We need help deciphering our medical notes and reports. Let's take what we already have and turn it into a format that can be used for training.
We need constant development of multimodal models, because I think if there's one thing that I've shown you today, it's that the data that we have within pathology, which I think reflects a large subset of the data that we have within medicine, is very multimodal.
And also, we have an impending issue of data storage. So I think one of the things that people aren't really working on right now, but need to be, is how are we gonna store all of this data in a reasonable way?
And can we do it by reducing complexity and potentially just storing model weights instead of storing the actual images?
And I would love to have a conversation with all of you about what you think about these needs.
So with that, I'd like to thank everybody for your attention and hand this back over to Ben.

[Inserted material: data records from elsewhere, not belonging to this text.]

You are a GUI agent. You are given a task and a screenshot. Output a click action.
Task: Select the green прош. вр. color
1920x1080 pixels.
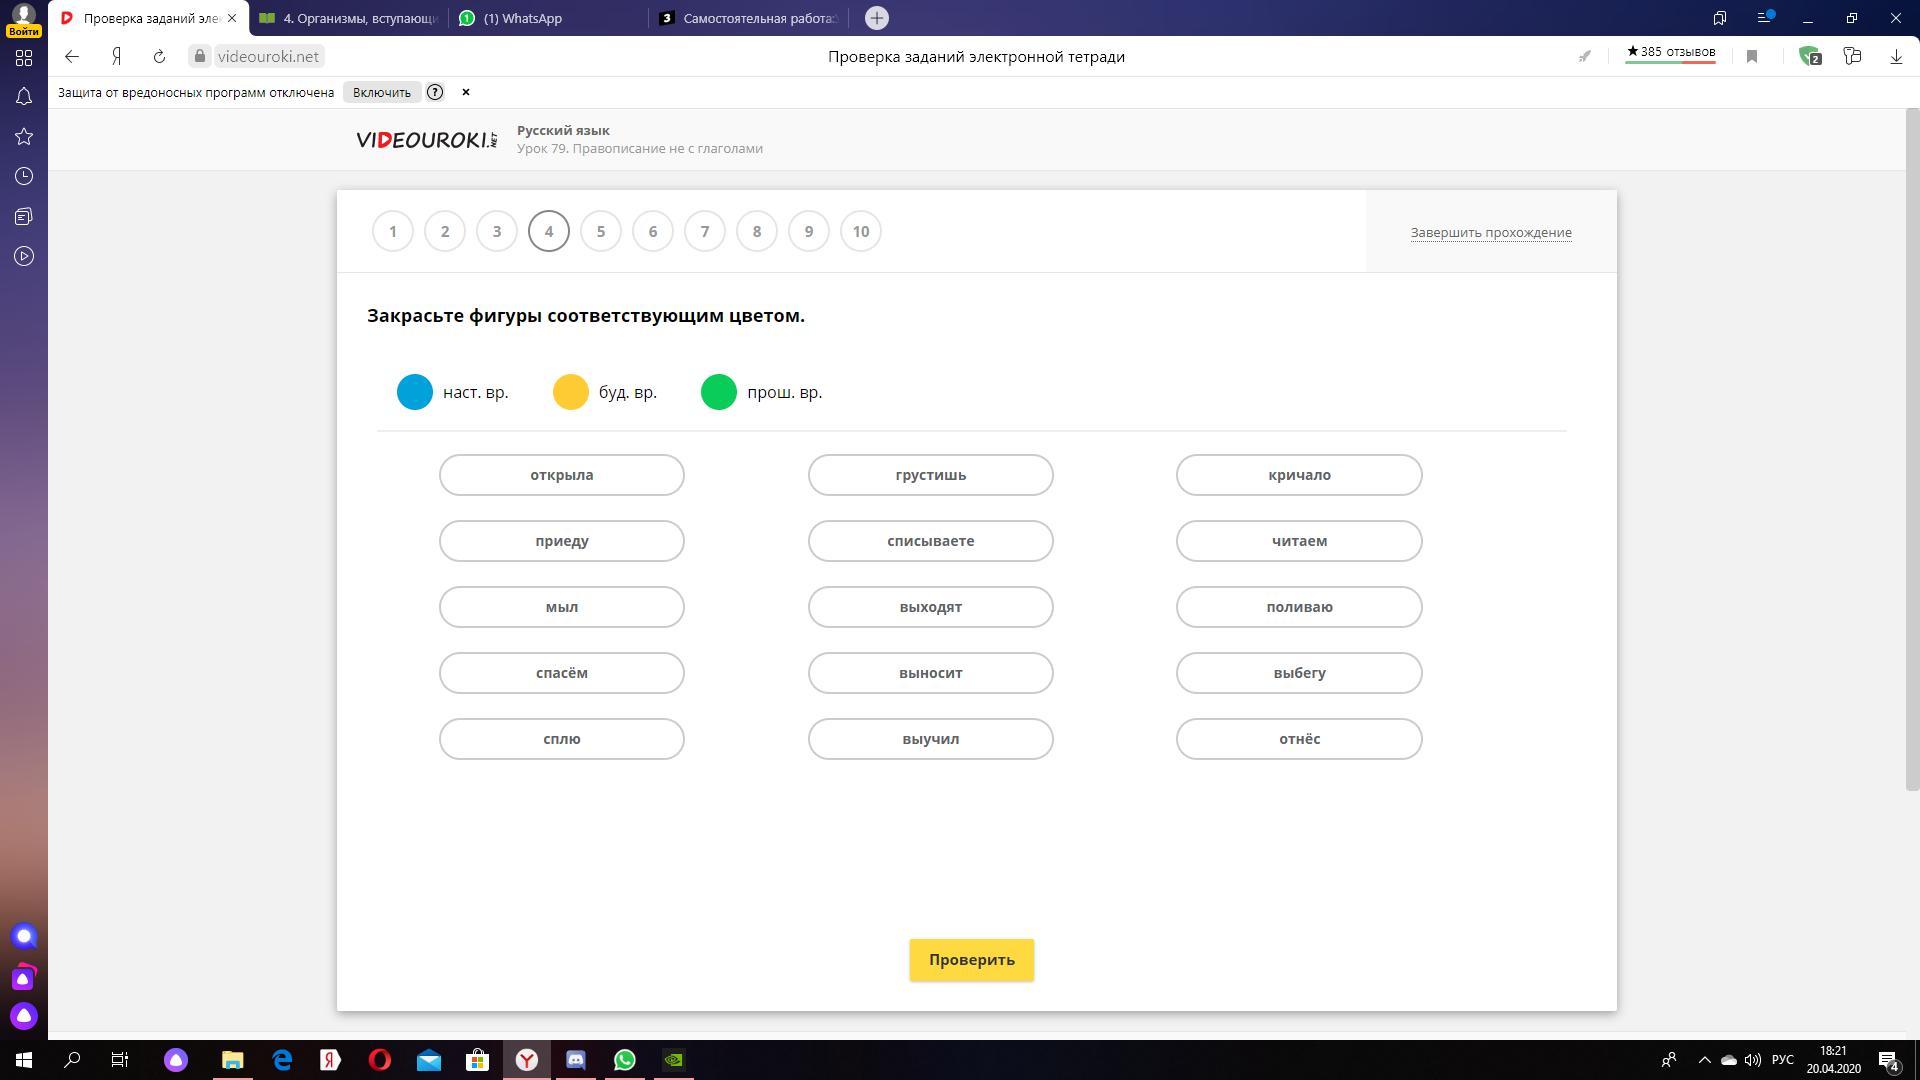click(x=719, y=392)
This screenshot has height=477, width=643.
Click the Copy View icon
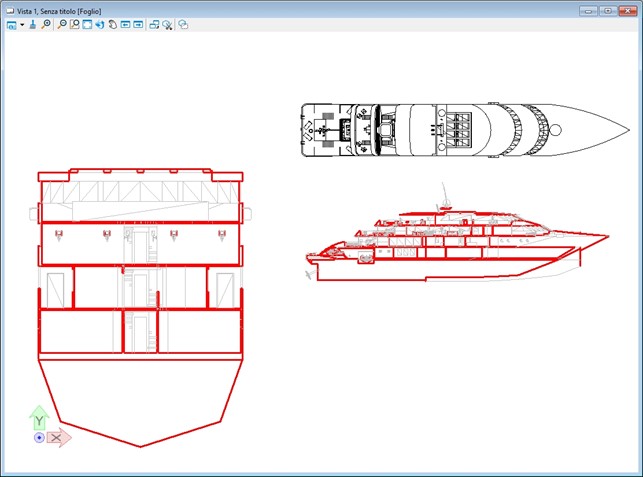tap(155, 24)
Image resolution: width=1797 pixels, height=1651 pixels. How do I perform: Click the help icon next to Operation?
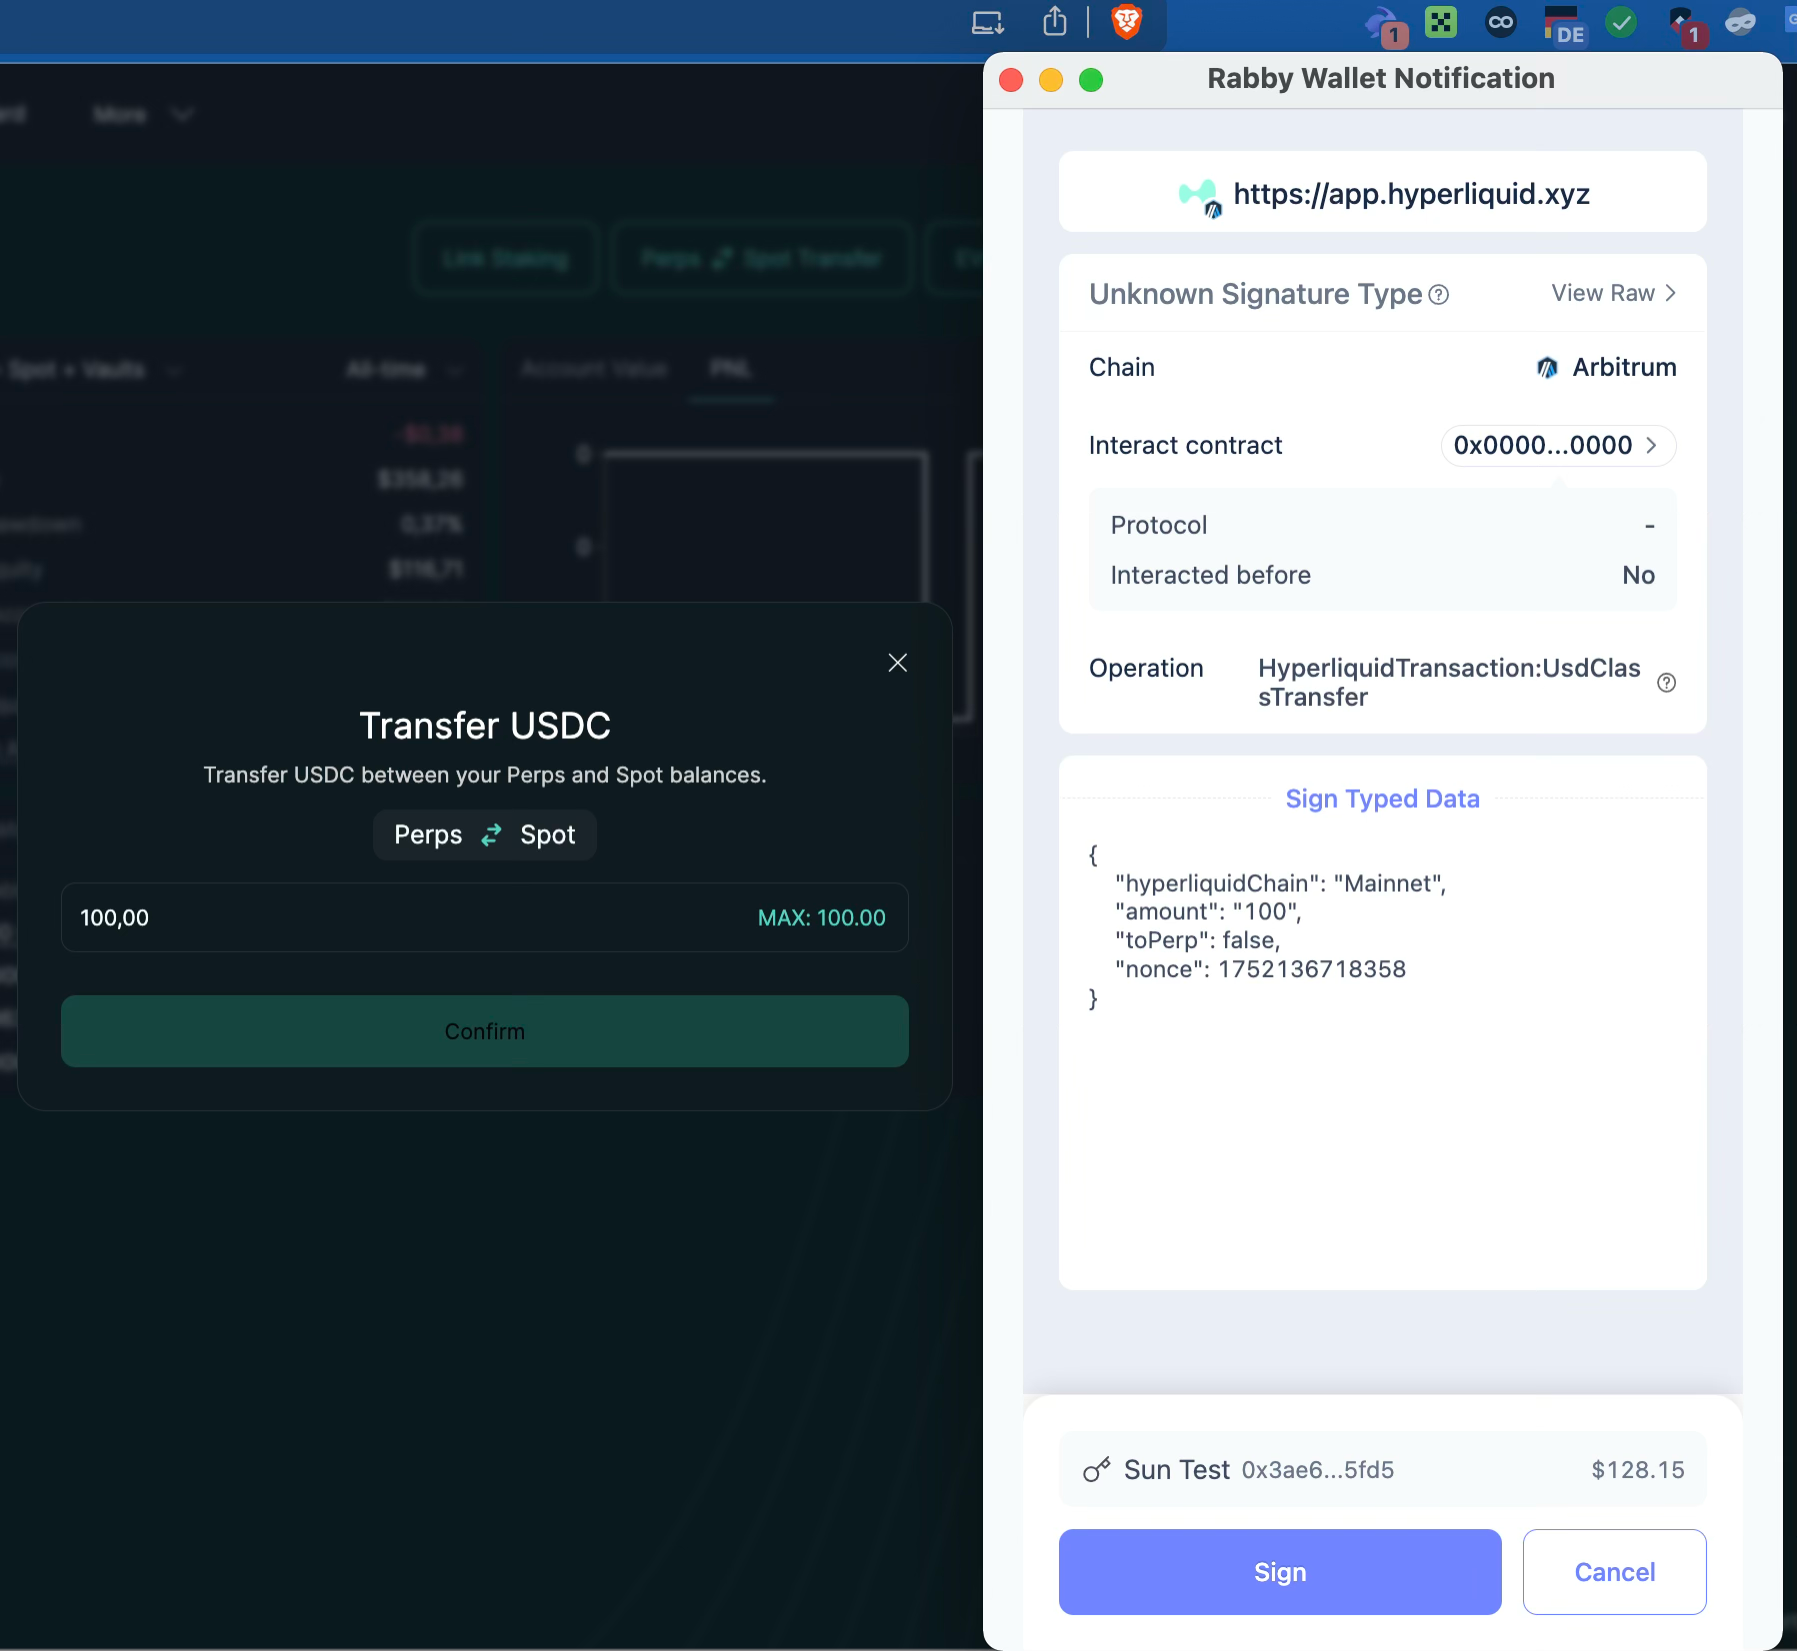click(1666, 683)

Feel free to email me at this address if you have any questions.
All right, before you leave, let me just give a few last-minute reminders, because we have at least three or four, if I'm counting correct, upcoming events.
We have an NBA event next week with the San Antonio Spurs. So if you're into sports, if you're not into sports, you get to hear from some folks at the San Antonio Spurs and OpenAI folks who will be leading that.
We're also gonna have a Sora Alpha Artist. So it's preserving the past and shaping the future. It's a little bit of a sneak peek that we'll be hosting on how to get started with Sora events. It'll be in Spanish and French in the global chapters this spring.
So definitely be on the lookout for that. We have Music is Math. I think that's gonna be one of the more exciting ones this spring, that's on February 26th.
And an in-person event on AI economics in the OpenAI Forum. So it'll be with live stream and in-person. You should be getting all these details very soon. And a Paris AI startup that will be coming March 19th.
So TBD on a lot of new events and folks who will be hopefully be able to see you there. Thank you again, Rebecca. Thank you for your presentation and I will see you all later. Thank you.